在塞拉利昂工作了三年后,1979年7月晚些时候,我回到了亚特兰大,准备回“疾病控制中心”工作,并在亚特兰大享受家庭生活之乐。但没有机会。我很快听到可能是埃波拉再次爆发的消息。我们是通过日内瓦世界卫生组织得知有关这一流行病的消息的。对于具体情况只有一星半点的信息。我们所知道的是它又包括了恩扎拉。就是这个恩扎拉在1976年出现了埃波拉,也是为了这个恩扎拉,我曾从扎伊尔对它进行了史诗般的旅行。附近一个名叫延比奥的城镇也受到波及。我们听说有几个病人已经死亡。到底有多少人受到感染?无人知晓。首都喀土穆的苏丹政府远在恩扎拉的北边,它再次实施了强行隔离施,禁止到这一地区旅行。

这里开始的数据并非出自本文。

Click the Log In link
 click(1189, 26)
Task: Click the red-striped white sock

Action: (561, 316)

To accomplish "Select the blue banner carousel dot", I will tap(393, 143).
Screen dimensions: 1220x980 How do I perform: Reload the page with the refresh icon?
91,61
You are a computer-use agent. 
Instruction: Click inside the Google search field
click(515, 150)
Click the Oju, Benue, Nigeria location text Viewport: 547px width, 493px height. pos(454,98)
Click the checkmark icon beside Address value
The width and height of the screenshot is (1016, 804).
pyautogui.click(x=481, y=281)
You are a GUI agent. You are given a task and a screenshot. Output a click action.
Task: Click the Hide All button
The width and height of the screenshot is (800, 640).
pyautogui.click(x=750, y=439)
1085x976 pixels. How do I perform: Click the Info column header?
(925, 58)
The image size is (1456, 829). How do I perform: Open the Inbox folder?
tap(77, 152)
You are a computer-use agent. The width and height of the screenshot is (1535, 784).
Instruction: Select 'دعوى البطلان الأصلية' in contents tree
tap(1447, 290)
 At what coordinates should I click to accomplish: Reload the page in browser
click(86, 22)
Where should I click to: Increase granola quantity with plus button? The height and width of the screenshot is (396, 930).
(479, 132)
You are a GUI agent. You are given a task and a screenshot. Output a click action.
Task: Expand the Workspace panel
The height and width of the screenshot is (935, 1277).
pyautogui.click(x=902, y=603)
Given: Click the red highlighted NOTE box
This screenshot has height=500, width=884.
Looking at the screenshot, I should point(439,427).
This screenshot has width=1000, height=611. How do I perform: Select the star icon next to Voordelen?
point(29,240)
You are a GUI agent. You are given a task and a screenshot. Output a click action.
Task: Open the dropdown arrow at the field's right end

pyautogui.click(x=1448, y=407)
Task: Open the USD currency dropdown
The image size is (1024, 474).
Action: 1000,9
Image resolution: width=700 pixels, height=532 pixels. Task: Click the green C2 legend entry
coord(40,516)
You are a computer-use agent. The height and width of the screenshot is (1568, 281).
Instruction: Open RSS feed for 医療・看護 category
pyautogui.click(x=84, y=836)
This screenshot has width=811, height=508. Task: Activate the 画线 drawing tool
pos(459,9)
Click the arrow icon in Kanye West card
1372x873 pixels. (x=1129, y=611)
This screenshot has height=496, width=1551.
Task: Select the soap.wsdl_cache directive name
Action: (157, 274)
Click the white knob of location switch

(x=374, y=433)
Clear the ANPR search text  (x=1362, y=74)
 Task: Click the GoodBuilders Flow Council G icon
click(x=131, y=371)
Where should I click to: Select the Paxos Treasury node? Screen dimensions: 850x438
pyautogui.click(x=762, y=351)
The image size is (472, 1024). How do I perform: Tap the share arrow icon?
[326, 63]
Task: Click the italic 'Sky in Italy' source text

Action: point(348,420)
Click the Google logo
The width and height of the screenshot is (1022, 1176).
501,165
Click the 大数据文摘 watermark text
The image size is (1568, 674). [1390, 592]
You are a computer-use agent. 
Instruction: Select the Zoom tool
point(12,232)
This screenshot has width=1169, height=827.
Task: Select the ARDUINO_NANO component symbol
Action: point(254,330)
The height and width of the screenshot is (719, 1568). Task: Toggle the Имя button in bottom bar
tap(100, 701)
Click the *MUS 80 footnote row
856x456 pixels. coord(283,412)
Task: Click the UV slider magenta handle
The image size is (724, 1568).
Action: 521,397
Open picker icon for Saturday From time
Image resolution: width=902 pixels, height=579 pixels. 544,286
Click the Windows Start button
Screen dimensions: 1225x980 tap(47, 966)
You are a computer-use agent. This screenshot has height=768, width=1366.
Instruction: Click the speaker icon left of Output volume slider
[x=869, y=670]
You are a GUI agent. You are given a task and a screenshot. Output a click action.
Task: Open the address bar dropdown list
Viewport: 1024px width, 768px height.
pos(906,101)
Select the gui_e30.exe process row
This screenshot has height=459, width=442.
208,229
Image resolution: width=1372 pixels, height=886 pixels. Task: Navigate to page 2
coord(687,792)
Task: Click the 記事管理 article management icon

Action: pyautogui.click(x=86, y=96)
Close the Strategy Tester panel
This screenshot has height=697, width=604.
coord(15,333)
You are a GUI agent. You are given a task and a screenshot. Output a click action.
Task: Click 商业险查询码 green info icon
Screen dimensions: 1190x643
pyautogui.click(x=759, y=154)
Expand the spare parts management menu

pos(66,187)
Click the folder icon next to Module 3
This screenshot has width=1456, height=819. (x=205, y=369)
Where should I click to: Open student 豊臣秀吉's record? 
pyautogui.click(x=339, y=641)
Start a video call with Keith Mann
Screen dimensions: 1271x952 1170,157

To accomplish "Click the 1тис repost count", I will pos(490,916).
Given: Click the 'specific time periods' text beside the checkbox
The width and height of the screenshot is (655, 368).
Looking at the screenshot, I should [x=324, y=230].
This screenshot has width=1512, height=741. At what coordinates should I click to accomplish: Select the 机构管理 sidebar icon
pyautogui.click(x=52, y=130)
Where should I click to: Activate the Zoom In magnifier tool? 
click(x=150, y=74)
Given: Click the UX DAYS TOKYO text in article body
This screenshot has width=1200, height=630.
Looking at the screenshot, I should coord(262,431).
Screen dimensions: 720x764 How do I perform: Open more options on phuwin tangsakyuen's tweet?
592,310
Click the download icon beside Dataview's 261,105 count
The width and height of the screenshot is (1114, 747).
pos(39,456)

显然,除了给当地居民带来了一些不必要的困难外,它还进一步限制了信息,因为喀土穆已实行了全部禁运,控制货物出入传染区。
根据以前我们对这一致命的、暴发性的疾病的经验,我们知道我们必须迅速作出反应。这意味着在接到世界卫生组织通知后的24小时内,我们的小组一定得起飞。幸运的是我们在星期四晚上接到了电话,让我们星期五傍晚准备飞往日内瓦。那样我们就有时间在星期六早晨会见我们在世界卫生组织的同事。但首先,我们有几个间题要解决,很重要的一点是要确定我们到底要到哪儿去。我们有一张绘制得不好的有关这一偏远地区的旧地图,我们掸去了上面的灰尘,并试图确定延比奥在恩扎拉的哪个部位。这不是一件容易的事情。
我们最有经验的人员刚刚去了约翰内斯堡,这使我们的问题复杂化了,令人啼笑皆非的是,他们正在参加一个重要的有关出血热的会议,就剩下我们少数几个人:我和我能招募到的能够参加这一小组的其他人。